第9話 悪夢の女王
太陽を作ったが落ちてあたりは暗くなり、またニャーマトゥが活動できる時間がやってきた。ニャーマトゥは鉄道のすぐ近くの小山におぞましい巨体を横たえ、全身をぶるぶる震わせていた。タコの触手のようなものが何百本も地上に伸びて、ぞろぞろぐちゃぐちゃと気味の悪い音を立てている。何十という胃袋が獲物を噛み砕いて、租借するような音、何百本もの腕が絡みつくような音、何個もの口がべちょべちょと何かを味わうような音がそれに重なる。
ニャーマトゥはゆっくりと動いていた。その体は鉄道の線路から数メートルしか離れていない。ティムはじっと待った。粗末なリンベをまとい、一本の槍を手にしている。聖別された槍。それがニャーマトゥに立ち向かうティムの唯一の武器なのだ。
ニャーマトゥが動くのは数分だけ。そしてニャーマトゥが今の位置から十メートルぐらい動いた時こそ逆転のチャンスだ。

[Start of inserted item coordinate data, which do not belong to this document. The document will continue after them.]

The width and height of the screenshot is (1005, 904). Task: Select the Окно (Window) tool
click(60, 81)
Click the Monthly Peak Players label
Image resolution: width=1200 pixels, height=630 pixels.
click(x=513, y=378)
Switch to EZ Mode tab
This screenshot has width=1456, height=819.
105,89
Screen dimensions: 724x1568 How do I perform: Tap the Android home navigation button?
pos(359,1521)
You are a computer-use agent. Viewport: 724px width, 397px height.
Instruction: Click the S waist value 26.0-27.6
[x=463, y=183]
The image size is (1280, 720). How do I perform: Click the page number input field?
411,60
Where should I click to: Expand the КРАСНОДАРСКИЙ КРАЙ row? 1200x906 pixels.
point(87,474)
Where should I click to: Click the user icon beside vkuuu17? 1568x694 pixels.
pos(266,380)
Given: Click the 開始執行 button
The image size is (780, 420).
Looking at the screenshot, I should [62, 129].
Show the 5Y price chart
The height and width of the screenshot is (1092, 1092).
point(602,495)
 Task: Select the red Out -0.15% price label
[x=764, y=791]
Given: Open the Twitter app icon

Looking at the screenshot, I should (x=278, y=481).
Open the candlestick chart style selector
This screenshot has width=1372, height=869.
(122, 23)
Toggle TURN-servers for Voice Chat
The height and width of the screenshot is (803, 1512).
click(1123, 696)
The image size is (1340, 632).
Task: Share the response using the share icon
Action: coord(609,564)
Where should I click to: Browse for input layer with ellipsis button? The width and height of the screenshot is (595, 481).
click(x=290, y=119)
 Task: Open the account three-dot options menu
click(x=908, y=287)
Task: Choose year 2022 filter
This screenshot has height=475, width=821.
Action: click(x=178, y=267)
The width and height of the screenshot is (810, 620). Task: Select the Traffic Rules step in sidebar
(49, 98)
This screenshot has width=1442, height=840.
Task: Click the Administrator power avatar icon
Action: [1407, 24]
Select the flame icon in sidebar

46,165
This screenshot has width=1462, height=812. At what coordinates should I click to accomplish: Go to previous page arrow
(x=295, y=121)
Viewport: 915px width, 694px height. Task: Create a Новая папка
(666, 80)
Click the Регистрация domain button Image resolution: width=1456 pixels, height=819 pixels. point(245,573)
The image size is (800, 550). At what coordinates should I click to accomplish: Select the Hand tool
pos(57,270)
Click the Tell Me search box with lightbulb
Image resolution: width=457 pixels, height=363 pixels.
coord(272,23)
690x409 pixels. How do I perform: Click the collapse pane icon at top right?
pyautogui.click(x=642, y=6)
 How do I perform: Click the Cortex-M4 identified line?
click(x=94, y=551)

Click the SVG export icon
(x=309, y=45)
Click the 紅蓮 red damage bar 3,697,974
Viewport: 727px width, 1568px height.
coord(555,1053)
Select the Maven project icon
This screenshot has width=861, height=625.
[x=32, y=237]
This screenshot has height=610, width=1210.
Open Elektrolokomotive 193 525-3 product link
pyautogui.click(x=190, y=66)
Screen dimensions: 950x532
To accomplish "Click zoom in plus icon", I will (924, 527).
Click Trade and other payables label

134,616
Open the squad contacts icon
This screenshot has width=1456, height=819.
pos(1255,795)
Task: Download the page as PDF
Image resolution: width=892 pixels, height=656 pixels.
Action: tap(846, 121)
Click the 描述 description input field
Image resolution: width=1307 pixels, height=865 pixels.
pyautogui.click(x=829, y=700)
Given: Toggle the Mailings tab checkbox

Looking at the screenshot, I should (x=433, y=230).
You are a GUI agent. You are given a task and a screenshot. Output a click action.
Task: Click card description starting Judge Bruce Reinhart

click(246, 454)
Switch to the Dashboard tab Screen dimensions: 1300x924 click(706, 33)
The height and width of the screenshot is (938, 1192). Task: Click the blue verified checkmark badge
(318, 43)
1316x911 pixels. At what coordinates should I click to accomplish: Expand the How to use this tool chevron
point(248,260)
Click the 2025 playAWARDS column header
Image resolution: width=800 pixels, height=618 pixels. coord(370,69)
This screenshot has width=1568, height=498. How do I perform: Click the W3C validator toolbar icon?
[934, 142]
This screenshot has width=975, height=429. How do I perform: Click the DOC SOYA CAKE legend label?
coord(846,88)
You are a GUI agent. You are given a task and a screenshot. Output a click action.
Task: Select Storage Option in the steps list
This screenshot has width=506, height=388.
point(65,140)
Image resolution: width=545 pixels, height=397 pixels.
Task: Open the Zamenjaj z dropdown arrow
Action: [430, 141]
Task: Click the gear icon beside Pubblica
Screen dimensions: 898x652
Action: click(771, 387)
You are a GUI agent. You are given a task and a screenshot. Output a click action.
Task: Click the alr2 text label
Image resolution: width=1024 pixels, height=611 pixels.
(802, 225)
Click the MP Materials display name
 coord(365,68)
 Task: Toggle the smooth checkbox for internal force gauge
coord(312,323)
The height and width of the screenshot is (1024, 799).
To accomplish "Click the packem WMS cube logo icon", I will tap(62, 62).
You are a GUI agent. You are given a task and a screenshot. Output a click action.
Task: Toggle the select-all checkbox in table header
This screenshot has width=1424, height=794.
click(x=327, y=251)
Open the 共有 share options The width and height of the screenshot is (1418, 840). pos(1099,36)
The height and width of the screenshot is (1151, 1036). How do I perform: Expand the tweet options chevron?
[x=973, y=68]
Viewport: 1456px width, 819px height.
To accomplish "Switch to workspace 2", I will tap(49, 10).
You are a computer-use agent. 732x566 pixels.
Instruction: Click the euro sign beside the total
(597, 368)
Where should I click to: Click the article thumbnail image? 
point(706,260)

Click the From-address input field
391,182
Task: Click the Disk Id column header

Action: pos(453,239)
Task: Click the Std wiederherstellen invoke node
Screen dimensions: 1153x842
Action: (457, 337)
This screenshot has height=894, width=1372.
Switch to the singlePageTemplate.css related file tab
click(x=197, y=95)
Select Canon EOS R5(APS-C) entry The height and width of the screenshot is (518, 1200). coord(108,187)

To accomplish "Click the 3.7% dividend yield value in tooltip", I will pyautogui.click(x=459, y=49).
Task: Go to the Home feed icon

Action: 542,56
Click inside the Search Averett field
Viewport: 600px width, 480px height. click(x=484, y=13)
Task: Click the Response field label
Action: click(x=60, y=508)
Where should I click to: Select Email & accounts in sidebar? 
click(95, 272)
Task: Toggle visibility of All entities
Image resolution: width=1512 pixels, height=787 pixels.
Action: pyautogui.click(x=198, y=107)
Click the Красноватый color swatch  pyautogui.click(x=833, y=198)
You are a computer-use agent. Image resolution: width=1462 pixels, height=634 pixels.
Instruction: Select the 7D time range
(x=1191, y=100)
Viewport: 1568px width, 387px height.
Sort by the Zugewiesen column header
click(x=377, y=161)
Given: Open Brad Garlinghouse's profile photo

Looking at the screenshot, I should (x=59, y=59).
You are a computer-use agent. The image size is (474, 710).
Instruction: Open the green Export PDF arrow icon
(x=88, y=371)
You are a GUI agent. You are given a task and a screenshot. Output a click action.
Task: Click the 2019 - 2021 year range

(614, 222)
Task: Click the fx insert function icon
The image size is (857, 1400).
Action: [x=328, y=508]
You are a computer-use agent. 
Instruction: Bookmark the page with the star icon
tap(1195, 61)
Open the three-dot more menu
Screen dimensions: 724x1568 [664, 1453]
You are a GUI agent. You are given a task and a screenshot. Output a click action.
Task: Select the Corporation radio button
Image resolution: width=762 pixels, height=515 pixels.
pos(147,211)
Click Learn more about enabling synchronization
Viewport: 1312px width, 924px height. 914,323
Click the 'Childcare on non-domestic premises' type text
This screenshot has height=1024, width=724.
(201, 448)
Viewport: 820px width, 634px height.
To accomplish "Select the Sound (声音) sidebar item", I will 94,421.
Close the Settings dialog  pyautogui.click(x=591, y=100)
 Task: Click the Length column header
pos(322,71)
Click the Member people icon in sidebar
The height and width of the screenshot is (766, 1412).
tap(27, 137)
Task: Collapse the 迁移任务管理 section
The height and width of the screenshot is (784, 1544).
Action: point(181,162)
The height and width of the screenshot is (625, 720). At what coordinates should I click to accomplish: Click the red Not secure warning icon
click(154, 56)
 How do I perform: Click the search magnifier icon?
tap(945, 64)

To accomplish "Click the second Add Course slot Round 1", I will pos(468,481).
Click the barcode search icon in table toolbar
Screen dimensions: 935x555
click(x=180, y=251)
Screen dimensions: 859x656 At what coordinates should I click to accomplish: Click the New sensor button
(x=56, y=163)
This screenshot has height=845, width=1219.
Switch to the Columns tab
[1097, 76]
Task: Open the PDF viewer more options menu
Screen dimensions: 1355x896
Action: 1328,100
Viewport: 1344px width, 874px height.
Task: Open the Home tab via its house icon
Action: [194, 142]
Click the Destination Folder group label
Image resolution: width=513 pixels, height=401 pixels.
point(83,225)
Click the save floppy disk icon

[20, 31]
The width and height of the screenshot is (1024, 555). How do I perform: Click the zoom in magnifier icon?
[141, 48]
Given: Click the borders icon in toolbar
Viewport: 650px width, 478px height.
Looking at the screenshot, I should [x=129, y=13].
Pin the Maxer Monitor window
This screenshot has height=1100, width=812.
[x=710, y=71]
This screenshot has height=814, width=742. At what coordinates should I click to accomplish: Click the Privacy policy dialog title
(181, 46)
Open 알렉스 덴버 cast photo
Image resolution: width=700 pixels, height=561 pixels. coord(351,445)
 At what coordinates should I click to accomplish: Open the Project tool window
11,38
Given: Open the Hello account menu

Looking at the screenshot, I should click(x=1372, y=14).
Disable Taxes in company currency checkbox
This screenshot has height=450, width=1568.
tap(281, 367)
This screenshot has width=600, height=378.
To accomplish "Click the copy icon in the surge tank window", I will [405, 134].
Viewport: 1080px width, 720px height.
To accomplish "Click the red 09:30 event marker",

百メートル離れたところで、機関車がゆっくり動きはじめる。そしてニャーマトゥが十メートル動いた瞬間を狙って、それを踏みにじる。いかに古代の邪神といえ、巨大な鉄のマシンに踏みにじられたら、どうしようもあるまい。
もちろんティムは危険である。最後の瞬間までニャーマトゥを動かさないようにしなくてはならないのだ。タイミングが合わなければ、ニャーマトゥといっしょにはね飛ばされる。かと言ってタイミングが遅くてもいけない。ニャーマトゥに裸身を蹂躙されてしまう……。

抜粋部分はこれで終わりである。